In early 1965, at age 15, Jones Jr. briefly took over as bandleader when his father became too ill to perform. At that time, the band was called Spike Jones and the Band That Plays for Fun. Jones Jr. had watched his father's act so many times, he knew where every gunshot, horn honk and glug went. During the following months, when his father returned to work doing three shows a night in Vegas and Lake Tahoe, Jones Sr. would perform the first two shows, and Jones Jr. would lead the band during the third show. When his father died on May 1, 1965, Jones Jr. once again stepped in and led the band for a number of scheduled performances.

==Career==
For 20 years he produced the Primetime Creative Arts Emmy Awards for The Television Academy taking it from a dinner-dance held in a convention hall to a nationally telecast primetime production, emanating from the Microsoft Theater at LA Live.
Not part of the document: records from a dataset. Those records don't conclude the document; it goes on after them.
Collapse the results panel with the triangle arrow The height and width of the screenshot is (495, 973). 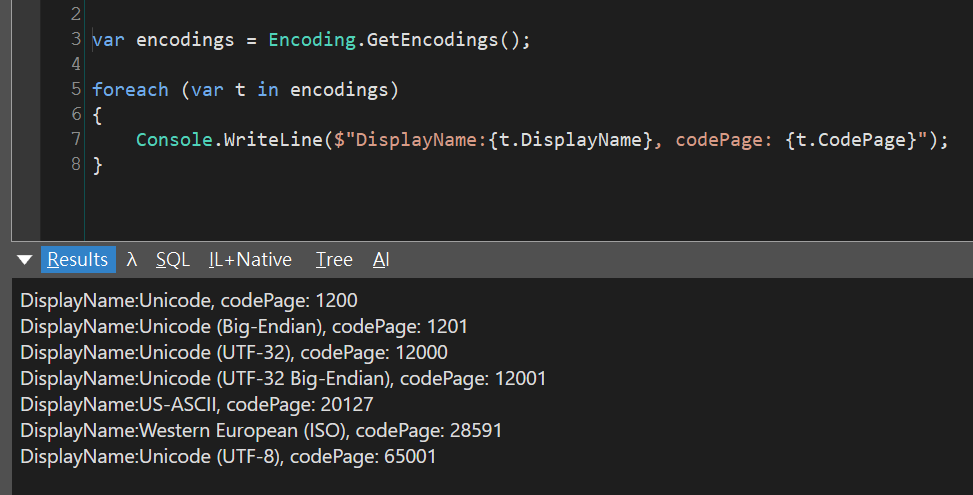(25, 260)
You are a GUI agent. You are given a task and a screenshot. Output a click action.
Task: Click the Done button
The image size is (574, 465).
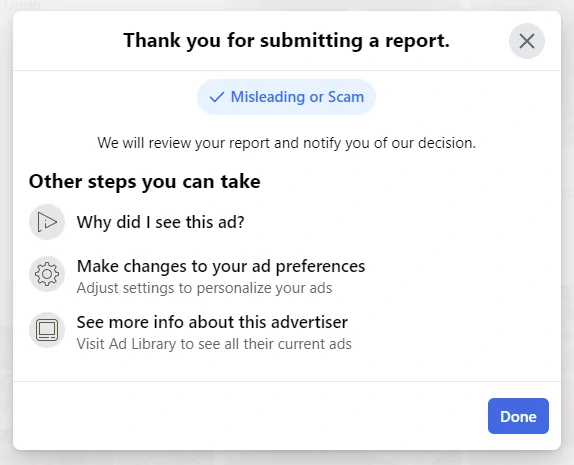[x=518, y=416]
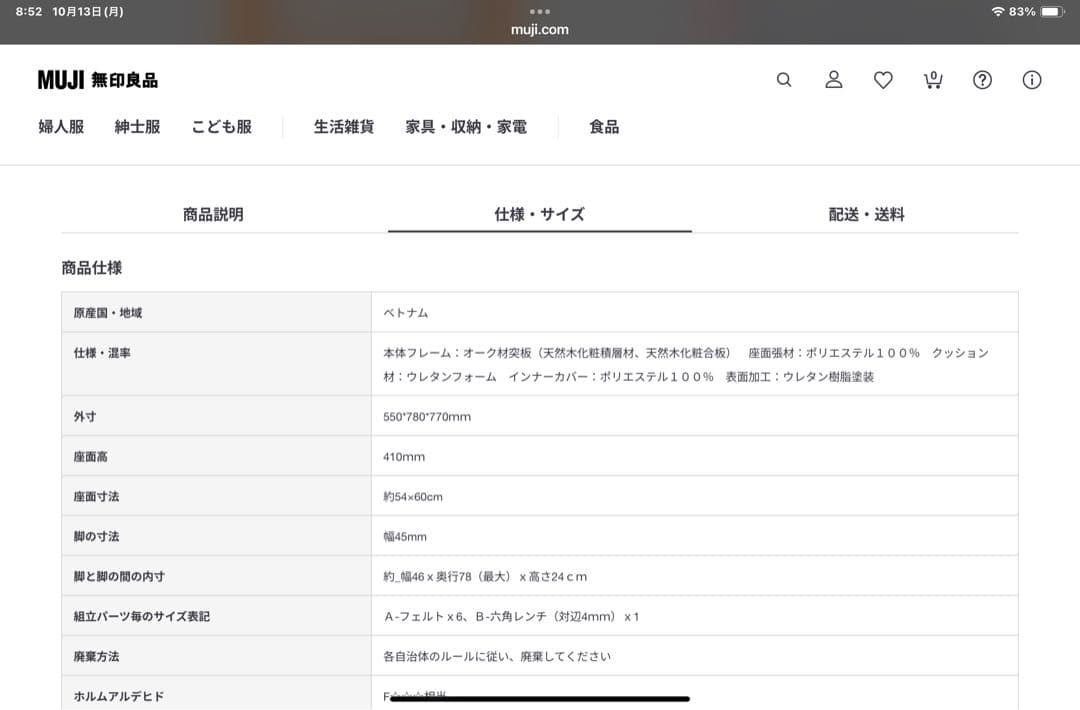The width and height of the screenshot is (1080, 710).
Task: Select the 仕様・サイズ tab
Action: (x=540, y=214)
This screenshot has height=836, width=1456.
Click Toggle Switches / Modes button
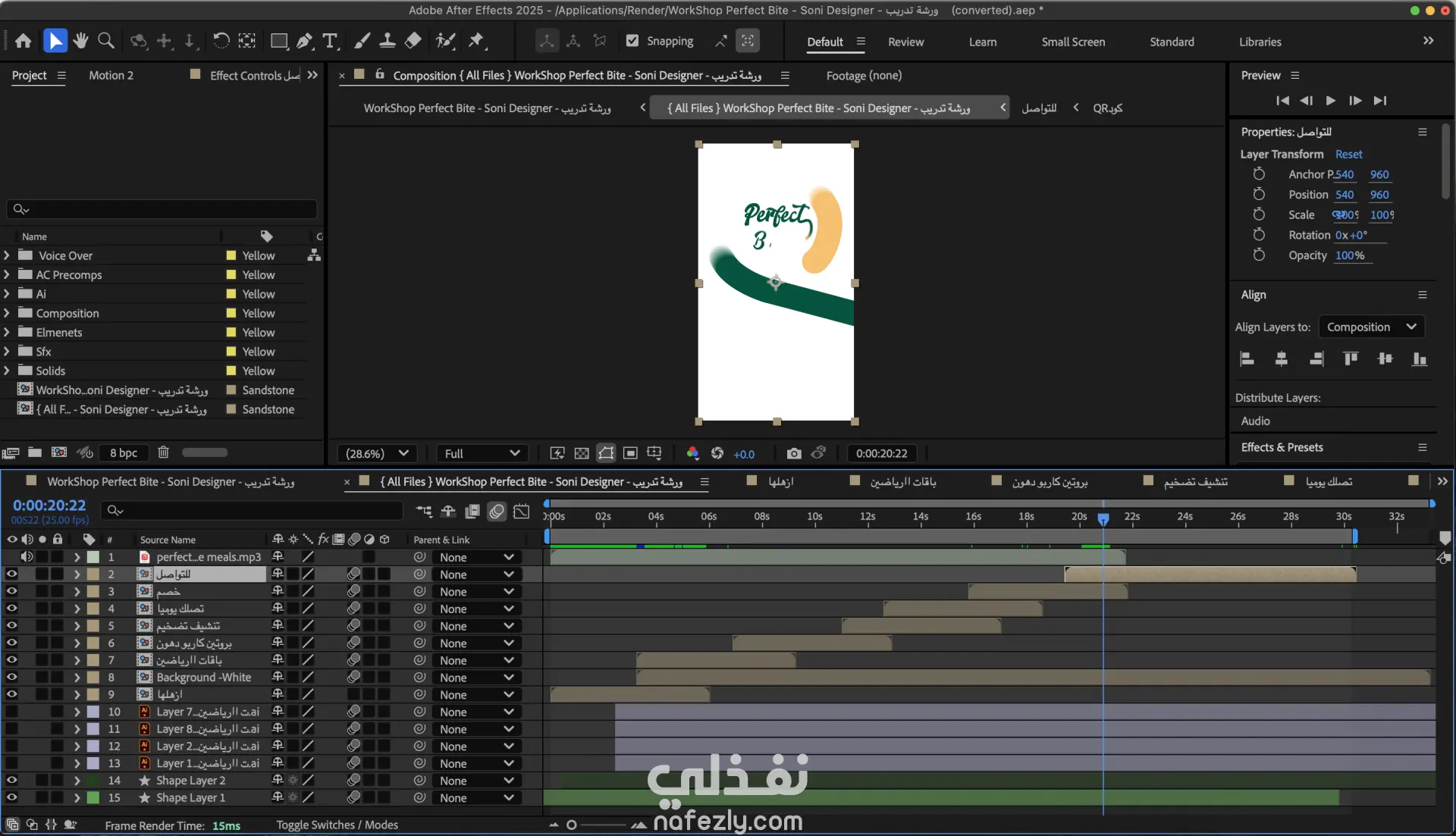click(x=337, y=825)
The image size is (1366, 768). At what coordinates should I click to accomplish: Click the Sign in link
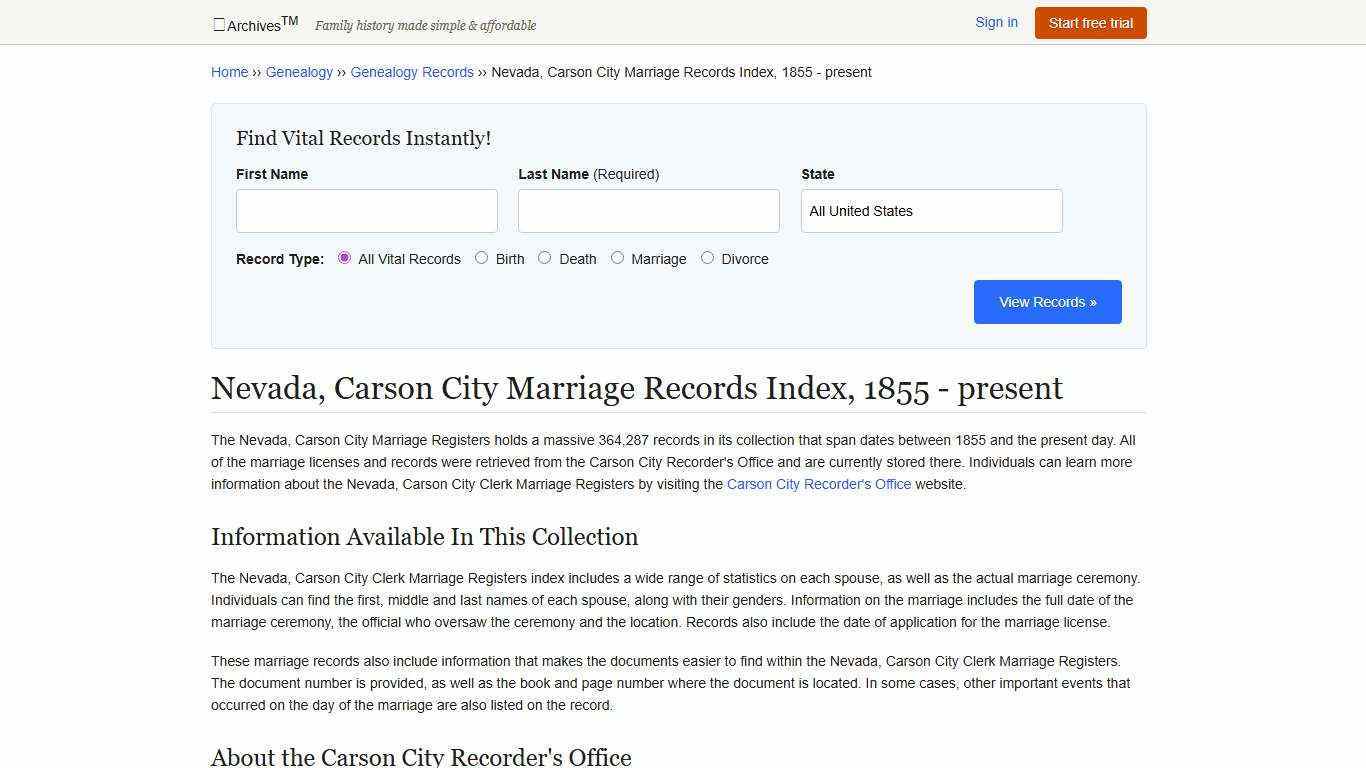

For five consecutive years, he produced the Emmy Awards Nominations Announcement Ceremony.

He produced the 41st Daytime Emmy Awards and has produced and directed projects for HBO, Oxygen, Showtime, A&E Networks, MTV, VH1, NBC, E!, Nickelodeon, IFC, and ABC. These include the Film Independent Spirit Awards, Writers Guild of America Awards, Jerry Lewis Telethon, the Spike Video Game Awards, the Red Carpet for the TV Land Awards, and The Closer series finale.

Jones Jr. entered the arena of online gaming by directing Blizzard Entertainment's premiere release of World of Warcraft: Warlords of Draenor Cinematic Reveal in 2014.

Jones Jr. lectures, mentors and presents seminars for the Television Academy's educational and charitable arm, the Academy of Television Arts & Sciences Foundation (ATAS). In 2015 he executive-produced the Foundation's College Television Awards. In 2015, Jones was presented with the Syd Cassyd Founders Emmy Award by ATAS his work and contribution its behalf.

In 2014 Jones Jr. produced and directed SCORE: A Concert of Music Composed for Television, a one-off orchestral concert at Royce Hall featuring a range of iconic television theme music from Game of Thrones to Family Guy, all conducted by the composers of each popular theme.